The stock market is firmly back in bull mode. The S&P 500 is above 4,000 and near a record high, and the Dow is close to an all-time peak, too. But investors should keep smaller American companies in mind, even as they keep throwing money at blue chips like Caterpillar, Chevron and GM.
The Russell 2000, an index that’s home to many small cap US stocks, is up about 13% so far in 2021. That’s better than the gains for the Dow, S&P 500 and the Mega Tech-dominated Nasdaq, which are up between 6% and 9% this year.
Smaller stocks began to rally at the end of 2020 after getting hit hard during the onset of the Covid-19 pandemic in the United States a year ago and they’ve continued to surge ever since.
“The Russell 2000 has had its best back-to-back quarterly gains in history,” said Megan Horneman, director of portfolio strategy at Verdence Capital Advisors, in a recent report.
Stronger dollar and rebounding economy helps small stocks
There are plenty of good reasons behind the small business surge. Stimulus checks are lifting consumer spending and the domestic economy — and many Russell 2000 companies have a bigger chunk of their sales coming from the United States than from international markets.

• [Supplied material]:
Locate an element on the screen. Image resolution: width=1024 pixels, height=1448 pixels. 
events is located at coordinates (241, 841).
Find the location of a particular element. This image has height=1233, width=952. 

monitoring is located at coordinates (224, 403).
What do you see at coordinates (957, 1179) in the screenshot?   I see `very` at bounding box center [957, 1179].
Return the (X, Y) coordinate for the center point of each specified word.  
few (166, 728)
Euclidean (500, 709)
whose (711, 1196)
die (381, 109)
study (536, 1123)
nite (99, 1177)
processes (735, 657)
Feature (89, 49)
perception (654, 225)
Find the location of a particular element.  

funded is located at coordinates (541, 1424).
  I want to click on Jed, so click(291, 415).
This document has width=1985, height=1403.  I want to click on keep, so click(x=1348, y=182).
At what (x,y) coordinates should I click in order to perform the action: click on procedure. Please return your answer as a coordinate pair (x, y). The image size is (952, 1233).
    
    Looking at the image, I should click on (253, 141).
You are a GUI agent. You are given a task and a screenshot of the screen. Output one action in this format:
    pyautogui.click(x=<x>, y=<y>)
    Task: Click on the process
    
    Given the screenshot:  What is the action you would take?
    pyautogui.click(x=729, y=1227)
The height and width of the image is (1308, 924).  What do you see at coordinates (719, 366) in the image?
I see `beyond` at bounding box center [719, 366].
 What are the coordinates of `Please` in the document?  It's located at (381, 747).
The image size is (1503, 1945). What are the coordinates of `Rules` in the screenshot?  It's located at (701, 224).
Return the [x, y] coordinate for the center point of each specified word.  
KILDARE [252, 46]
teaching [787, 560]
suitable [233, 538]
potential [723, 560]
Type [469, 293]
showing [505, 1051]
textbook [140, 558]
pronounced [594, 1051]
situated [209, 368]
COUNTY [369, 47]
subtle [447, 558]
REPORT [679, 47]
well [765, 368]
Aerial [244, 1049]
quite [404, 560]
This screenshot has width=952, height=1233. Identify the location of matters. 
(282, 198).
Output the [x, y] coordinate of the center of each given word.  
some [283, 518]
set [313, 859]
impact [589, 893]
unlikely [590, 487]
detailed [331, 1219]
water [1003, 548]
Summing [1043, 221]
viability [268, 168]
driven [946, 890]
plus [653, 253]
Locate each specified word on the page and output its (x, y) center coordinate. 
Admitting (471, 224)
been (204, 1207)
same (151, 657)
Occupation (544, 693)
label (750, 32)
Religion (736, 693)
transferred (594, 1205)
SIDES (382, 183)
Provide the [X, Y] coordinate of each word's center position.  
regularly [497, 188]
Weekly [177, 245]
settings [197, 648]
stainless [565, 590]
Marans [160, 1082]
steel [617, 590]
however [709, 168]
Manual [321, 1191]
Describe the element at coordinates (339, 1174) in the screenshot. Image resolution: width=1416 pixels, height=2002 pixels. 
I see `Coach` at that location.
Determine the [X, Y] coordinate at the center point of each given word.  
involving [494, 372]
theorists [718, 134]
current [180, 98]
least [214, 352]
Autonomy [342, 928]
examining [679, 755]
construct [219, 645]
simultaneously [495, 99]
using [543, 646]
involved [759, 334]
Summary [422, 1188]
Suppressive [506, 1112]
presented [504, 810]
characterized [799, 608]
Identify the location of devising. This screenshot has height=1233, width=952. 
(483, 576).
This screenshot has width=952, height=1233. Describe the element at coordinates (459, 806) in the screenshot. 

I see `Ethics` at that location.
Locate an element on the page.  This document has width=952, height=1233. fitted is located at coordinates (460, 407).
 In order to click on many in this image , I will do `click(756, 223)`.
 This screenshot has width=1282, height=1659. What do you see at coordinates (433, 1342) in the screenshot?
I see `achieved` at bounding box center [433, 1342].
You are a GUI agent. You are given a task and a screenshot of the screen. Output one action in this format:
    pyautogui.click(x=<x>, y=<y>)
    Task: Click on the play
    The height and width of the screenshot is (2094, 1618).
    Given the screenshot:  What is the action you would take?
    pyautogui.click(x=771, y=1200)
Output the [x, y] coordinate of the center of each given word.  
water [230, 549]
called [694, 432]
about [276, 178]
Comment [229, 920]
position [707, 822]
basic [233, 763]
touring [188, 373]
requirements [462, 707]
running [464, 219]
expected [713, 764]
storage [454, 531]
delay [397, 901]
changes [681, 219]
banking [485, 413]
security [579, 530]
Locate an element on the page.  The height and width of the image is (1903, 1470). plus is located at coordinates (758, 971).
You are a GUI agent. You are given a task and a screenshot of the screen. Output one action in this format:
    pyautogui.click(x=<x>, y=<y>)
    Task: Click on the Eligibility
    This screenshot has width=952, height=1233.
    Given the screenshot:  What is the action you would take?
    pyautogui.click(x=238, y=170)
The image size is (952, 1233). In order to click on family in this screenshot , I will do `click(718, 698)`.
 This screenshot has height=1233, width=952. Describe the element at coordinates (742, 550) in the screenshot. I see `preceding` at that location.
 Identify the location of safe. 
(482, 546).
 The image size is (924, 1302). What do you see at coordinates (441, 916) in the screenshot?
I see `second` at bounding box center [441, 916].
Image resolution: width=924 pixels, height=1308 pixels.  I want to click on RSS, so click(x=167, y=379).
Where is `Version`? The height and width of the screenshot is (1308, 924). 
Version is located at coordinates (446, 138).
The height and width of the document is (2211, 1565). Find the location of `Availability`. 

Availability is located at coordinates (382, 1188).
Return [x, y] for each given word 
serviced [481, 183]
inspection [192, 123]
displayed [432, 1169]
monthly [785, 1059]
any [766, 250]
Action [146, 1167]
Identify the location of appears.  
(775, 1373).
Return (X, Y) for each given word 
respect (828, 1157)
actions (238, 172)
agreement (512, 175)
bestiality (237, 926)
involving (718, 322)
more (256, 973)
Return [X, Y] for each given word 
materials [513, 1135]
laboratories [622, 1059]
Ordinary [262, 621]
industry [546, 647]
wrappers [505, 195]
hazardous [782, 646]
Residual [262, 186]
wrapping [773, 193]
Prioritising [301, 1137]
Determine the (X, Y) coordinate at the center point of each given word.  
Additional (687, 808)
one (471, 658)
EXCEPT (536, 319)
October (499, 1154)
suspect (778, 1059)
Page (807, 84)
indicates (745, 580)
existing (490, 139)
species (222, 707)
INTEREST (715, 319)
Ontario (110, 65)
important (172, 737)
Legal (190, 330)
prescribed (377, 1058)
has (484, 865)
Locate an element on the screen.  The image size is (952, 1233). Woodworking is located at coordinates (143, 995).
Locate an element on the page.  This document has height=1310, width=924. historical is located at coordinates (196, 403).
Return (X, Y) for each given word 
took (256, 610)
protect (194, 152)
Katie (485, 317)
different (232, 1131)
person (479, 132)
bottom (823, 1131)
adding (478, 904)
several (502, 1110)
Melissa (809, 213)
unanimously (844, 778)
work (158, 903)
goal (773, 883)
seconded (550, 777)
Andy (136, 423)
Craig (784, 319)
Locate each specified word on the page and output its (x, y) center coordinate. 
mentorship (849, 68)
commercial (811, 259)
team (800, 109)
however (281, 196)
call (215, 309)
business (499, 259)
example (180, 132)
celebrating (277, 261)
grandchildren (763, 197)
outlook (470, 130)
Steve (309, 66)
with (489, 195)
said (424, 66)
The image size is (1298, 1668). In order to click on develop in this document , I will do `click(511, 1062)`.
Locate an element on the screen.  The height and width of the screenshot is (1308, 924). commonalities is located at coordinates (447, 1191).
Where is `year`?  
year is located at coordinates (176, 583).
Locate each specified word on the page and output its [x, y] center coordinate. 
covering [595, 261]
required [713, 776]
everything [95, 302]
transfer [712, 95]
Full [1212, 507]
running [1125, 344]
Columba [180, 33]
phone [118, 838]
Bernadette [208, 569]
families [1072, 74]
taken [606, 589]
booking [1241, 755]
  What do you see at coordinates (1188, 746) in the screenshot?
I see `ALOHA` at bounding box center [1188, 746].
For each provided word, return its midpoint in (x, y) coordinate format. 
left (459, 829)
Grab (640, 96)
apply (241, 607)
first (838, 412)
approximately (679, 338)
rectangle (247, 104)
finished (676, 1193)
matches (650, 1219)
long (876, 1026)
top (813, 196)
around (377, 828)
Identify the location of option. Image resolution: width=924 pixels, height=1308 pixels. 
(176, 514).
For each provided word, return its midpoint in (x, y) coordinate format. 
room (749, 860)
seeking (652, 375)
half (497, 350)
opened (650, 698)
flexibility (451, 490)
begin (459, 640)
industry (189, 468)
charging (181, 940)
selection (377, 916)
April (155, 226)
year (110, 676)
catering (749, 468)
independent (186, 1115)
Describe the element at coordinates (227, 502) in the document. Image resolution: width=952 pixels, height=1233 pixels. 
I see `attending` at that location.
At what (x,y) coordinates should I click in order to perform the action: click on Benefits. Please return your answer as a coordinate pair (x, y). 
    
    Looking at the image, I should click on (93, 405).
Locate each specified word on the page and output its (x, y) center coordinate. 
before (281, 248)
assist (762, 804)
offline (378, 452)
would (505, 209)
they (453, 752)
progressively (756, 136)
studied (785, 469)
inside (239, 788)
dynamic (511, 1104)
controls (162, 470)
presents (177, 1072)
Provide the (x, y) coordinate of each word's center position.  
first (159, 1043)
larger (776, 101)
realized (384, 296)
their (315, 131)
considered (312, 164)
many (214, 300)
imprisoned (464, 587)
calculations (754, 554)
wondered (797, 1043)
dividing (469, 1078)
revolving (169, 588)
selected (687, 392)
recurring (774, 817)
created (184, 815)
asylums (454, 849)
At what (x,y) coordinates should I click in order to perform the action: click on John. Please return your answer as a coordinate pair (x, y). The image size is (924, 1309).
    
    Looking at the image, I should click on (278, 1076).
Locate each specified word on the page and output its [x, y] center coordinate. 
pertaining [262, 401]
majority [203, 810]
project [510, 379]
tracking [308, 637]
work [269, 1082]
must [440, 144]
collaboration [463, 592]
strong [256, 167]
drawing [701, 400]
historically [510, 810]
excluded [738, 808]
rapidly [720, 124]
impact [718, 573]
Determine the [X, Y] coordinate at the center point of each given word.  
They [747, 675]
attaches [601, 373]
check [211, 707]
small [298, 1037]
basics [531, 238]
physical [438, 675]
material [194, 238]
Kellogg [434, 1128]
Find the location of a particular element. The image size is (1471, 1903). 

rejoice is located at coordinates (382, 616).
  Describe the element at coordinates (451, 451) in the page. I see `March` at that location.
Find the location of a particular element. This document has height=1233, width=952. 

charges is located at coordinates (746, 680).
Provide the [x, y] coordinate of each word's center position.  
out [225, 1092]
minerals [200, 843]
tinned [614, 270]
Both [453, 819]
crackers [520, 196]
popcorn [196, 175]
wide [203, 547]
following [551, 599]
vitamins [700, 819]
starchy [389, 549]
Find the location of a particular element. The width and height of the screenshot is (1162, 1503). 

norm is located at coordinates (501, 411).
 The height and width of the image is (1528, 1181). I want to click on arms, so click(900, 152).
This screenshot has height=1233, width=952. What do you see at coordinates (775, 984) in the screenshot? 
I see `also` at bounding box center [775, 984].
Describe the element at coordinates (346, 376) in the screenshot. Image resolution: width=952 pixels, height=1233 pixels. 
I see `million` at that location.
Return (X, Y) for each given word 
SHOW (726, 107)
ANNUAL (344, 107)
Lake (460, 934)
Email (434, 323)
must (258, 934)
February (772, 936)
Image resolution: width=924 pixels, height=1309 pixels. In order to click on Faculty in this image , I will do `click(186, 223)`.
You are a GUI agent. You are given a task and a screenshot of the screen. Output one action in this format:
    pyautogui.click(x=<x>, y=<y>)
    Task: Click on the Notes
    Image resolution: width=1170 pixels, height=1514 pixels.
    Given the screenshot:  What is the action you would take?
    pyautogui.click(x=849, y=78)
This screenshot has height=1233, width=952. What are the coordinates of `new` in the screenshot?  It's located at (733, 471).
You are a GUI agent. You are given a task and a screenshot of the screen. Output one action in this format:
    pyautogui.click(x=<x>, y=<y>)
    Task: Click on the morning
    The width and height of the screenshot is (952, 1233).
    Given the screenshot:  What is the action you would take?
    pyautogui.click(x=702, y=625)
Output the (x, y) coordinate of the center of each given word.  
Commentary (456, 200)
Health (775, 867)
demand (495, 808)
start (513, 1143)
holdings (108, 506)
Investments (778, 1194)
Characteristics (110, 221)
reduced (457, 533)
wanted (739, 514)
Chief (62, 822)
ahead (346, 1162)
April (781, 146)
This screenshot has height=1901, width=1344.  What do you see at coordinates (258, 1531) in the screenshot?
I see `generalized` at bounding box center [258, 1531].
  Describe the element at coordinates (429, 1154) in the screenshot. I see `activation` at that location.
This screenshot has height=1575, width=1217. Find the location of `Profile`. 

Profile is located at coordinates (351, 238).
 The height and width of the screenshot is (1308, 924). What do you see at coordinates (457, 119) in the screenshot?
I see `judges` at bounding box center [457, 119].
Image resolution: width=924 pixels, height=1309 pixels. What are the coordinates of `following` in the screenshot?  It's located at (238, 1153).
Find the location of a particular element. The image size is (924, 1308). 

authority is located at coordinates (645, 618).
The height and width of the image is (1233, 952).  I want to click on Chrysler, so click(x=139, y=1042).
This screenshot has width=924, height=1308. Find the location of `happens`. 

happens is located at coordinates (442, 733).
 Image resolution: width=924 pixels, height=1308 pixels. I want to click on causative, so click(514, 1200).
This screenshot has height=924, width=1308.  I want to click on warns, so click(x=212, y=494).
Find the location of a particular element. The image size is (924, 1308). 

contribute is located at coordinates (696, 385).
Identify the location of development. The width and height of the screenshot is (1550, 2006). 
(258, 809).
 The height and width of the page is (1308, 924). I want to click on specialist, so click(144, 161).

• [Work request A]:
Answer these questions from the article on small-cap stocks:
(i) What level is the S&P 500 above?
(ii) By about how much is the Russell 2000 up so far in 2021?
(iii) What position does Megan Horneman hold?
• [Work request B]: Reproduce the part of the small-cap stocks article that opens with the words "Smaller stocks began" and closes with "surge ever since.", word for word.

• [Output A]:
(i) The S&P 500 is above 4,000.
(ii) The Russell 2000 is up about 13% so far in 2021.
(iii) Megan Horneman is director of portfolio strategy at Verdence Capital Advisors.

• [Output B]:
Smaller stocks began to rally at the end of 2020 after getting hit hard during the onset of the Covid-19 pandemic in the United States a year ago and they’ve continued to surge ever since.